Salvatore Rossi, direttore generale della Banca d’Italia (foto LaPresse)

Per una popolare non clientelare

Redazione

Un’egemonia prolungata e incontrollata di una singola figura o gruppo di potere espressione di una minoranza”. “Amministratori impegnati in campagne elettorali con ovvi rischi di clientelismo”. Sono due passaggi piuttosto hard dell’audizione alla Camera di Salvatore Rossi, direttore generale della Banca d’Italia.

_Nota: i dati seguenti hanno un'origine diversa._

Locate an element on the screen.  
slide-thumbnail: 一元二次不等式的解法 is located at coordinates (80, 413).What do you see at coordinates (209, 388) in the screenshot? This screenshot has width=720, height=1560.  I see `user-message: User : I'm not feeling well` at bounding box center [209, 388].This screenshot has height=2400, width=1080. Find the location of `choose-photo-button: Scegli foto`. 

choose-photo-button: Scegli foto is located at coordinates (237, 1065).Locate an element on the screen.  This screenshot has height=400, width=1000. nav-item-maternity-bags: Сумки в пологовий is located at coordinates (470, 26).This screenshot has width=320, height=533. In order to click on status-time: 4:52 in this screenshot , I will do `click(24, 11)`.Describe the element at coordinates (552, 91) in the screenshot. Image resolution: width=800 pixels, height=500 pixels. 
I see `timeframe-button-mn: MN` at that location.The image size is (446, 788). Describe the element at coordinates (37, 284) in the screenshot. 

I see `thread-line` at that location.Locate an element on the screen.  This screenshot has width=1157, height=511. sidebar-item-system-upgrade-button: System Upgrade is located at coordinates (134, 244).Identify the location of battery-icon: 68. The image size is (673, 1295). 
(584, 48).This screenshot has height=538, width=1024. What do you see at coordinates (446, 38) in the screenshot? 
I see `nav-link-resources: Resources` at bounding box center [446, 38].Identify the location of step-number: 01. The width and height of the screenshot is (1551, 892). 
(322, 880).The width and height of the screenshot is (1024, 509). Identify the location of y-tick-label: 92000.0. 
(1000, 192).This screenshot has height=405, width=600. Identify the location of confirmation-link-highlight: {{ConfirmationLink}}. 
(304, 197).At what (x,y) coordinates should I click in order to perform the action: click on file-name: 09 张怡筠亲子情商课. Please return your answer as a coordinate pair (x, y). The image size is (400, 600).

Un’egemonia prolungata e incontrollata di una singola figura o gruppo di potere espressione di una minoranza”. “Amministratori impegnati in campagne elettorali con ovvi rischi di clientelismo”. Sono due passaggi piuttosto hard dell’audizione alla Camera di Salvatore Rossi, direttore generale della Banca d’Italia, sulla riforma delle Popolari del governo Renzi; riforma che prevede l’abolizione del voto capitario e la trasformazione della forma cooperativa in Spa per gli undici istituti con attivi di oltre 8 miliardi. Contro il decreto, che concede 18 mesi per adeguarsi, sono in atto una guerra di trincea dei banchieri interessati, e una più rumorosa levata di scudi dei sindacati che hanno goduto di ampio potere concertativo attraverso la raccolta delle deleghe; nonché di un fronte politico che va dalla Lega alla sinistra radicale di Sel. Il leitmotiv è che le Popolari “servono al territorio”. Slogan che Rossi demolisce: “Le Popolari maggiori si sono allontanate dal modello di banca che concentri i prestiti in un territorio circoscritto e rappresenti una quota rilevante dei prestiti erogati in quel territorio; infatti esse hanno in media sportelli in sessanta province, vicino alle settanta delle prime tre banche italiane”.

 

Martedì in attesa di Bankitalia si è preventivamente armato, oltre al solito Stefano Fassina, anche Francesco Boccia, del Pd, molto vicino all’ex premier Enrico Letta e presidente della commissione Bilancio di Montecitorio: Boccia definisce “imbarazzante” il ministro Pier Carlo Padoan, e promette (a chi?) “modifiche nel senso di una riforma light”, insomma una non riforma, stile cacciavite lettiano; e scaglia sul governo l’accusa che mai guasta di favorire “gruppi d’interesse” e finanza d’assalto (semmai verrebbe da rigirare l’accusa a chi difende lo status quo delle banche definite da Rossi a “rischio clientelismo”). Via Nazionale afferma che l’obiettivo non sono risiko e aggregazioni, ma fornire capitali a banche che superano a stento i test patrimoniali. Certo che tra gli azionisti minori ci sono poi i fondi, i quali sarebbero magari pronti a comprare: ma perché tanta paura delle liberalizzazioni? Un conto sono le speculazioni intorno al decreto, con conseguente ovvia prurigine giudiziaria. Altra cosa è la difesa dell’esistente e di una concertazione bancaria dove si scrive territorio e si legge poltrone e vecchi recinti elettorali; quelli sì molto locali.